Preparation and electrochemical performance of bramble-like ZnO array as anode materials for lithium-ion batteries

• Published in: Journal of nanoparticle research : an interdisciplinary forum for nanoscale science and technology Vol. 17; no. 1; pp. 1 - 10
• Main Authors: Yan, Junfeng, Wang, Gang, Wang, Hui, Zhang, Zhiyong, Ruan, Xiongfei, Zhao, Wu, Yun, Jiangni, Xu, Manzhang
• Format: Journal Article
• Language: English
• Published: Dordrecht Springer Netherlands 2015
• Subjects: Arrays; Characterization and Evaluation of Materials; Chemistry and Materials Science; Crystals; Electrochemical analysis; Inorganic Chemistry; Lasers; Lithium-ion batteries; Materials Science; Nanostructure; Nanotechnology; Nuclei; Optical Devices; Optics; Photonics; Physical Chemistry; Research Paper; Three dimensional; Zinc; Zinc oxide; Bramble-like ZnO array; Electrochemical performance; Lithium-ion battery; Hydrothermal method; Energy storage
• ISSN: 1388-0764; 1572-896X
• DOI: 10.1007/s11051-015-2870-3

A bramble-like ZnO array with a special three-dimensional (3D) nanostructure was successfully fabricated on Zn foil through a facile two-step hydrothermal process. A possible growth mechanism of the bramble-like ZnO array was proposed.
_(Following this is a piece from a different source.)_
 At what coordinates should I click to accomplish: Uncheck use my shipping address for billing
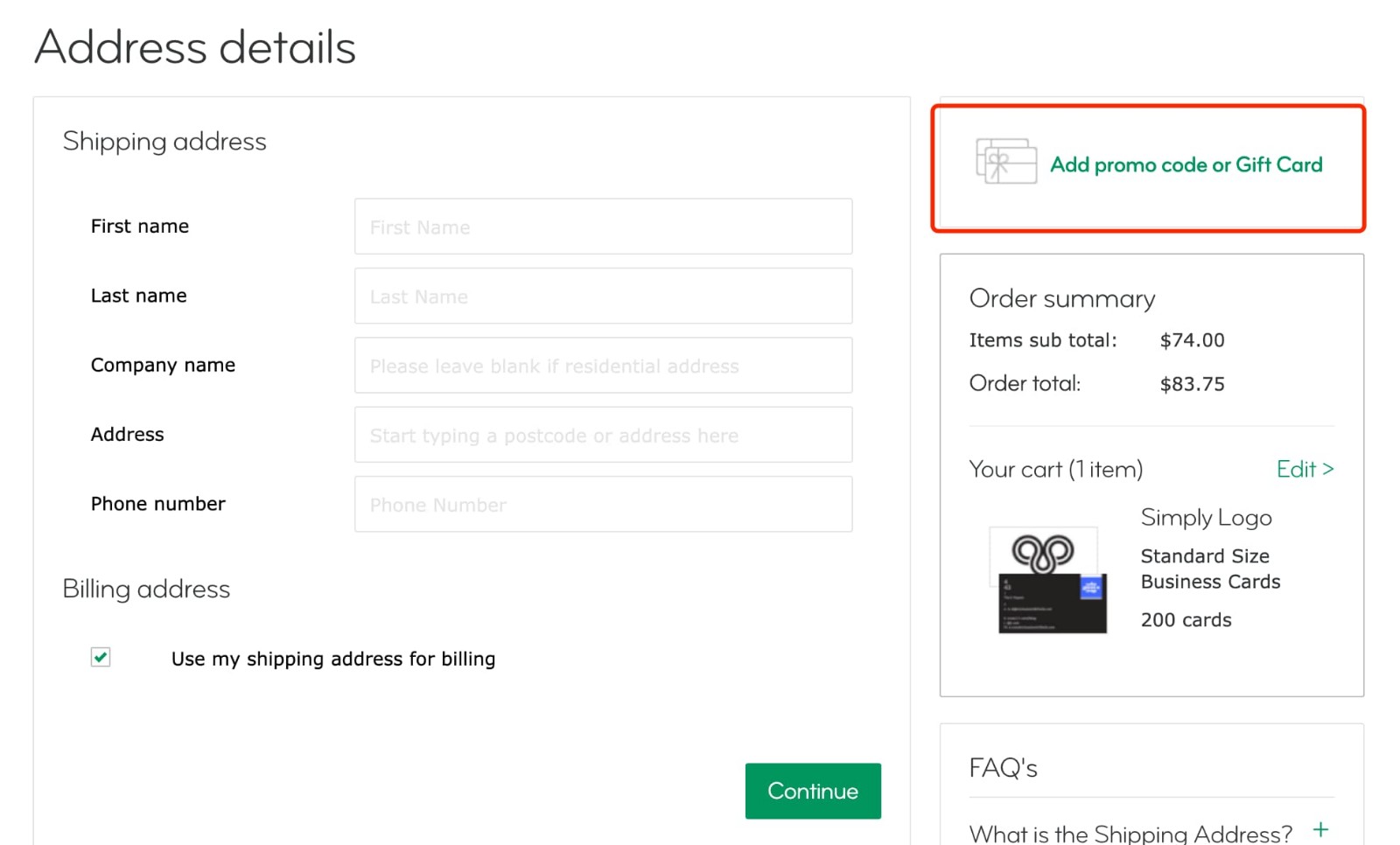tap(100, 658)
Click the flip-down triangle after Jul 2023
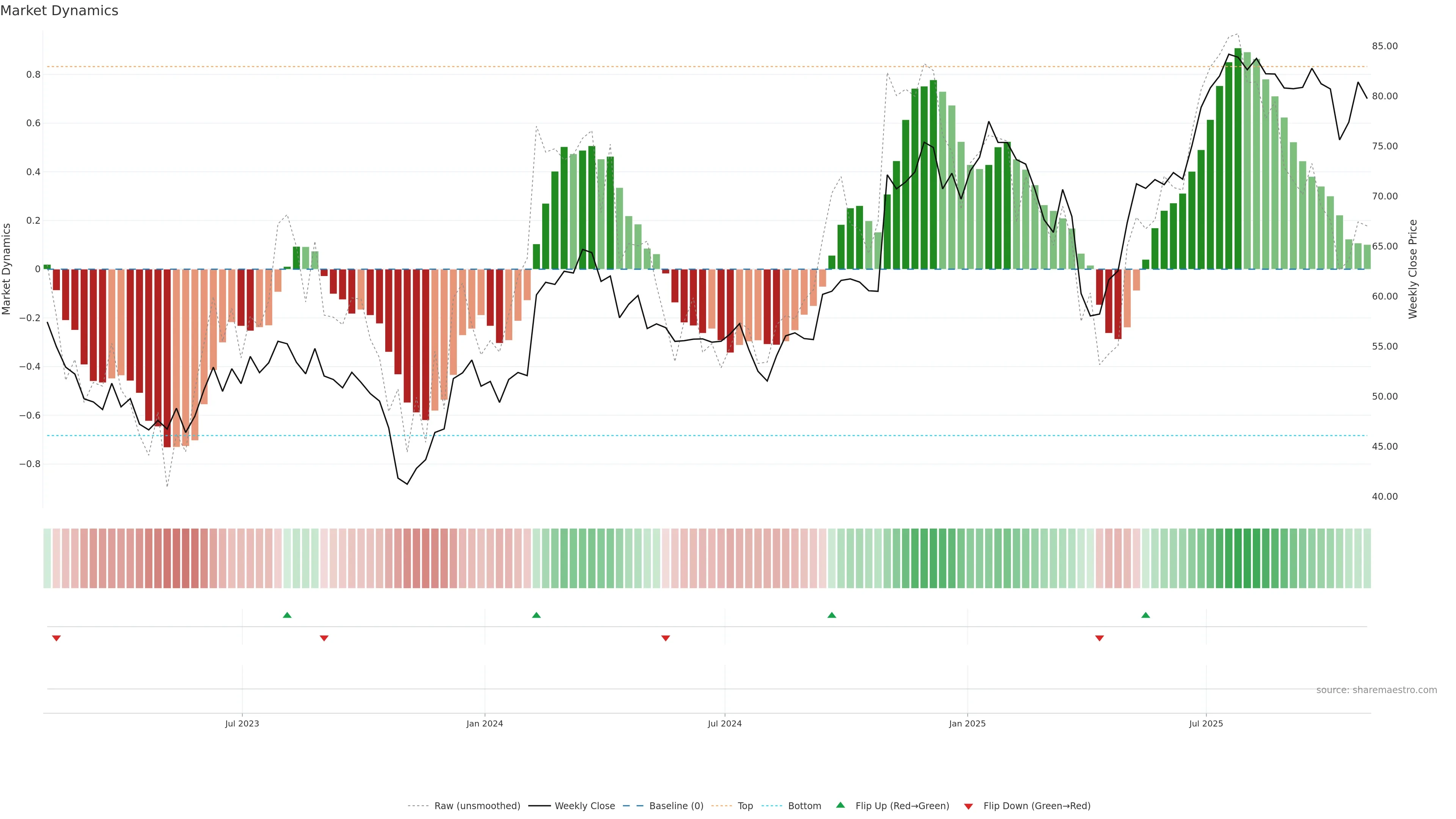Image resolution: width=1456 pixels, height=819 pixels. coord(324,638)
In the first step of hydrothermal process, the crystal nucleus of Zn(OH) 4 2− generated by the zinc atoms and OH − ions fold together preferentially along the positive polar (0001) to form the needle-like ZnO array. In the second step of hydrothermal process, the crystal nuclei of Zn(OH) 4 2− adjust their posture to keep their c -axes vertical to the perching sites due to the sufficient environmental force and further grow preferentially along the (0001) direction so as to form bramble-like ZnO array. The electrochemical properties of the needle- and bramble-like ZnO arrays as anode materials for lithium-ion batteries were investigated and compared. The results show that the bramble-like ZnO material exhibits much better lithium storage properties than the needle-like ZnO sample. Reasons for the enhanced electrochemical performance of the bramble-like ZnO material were investigated.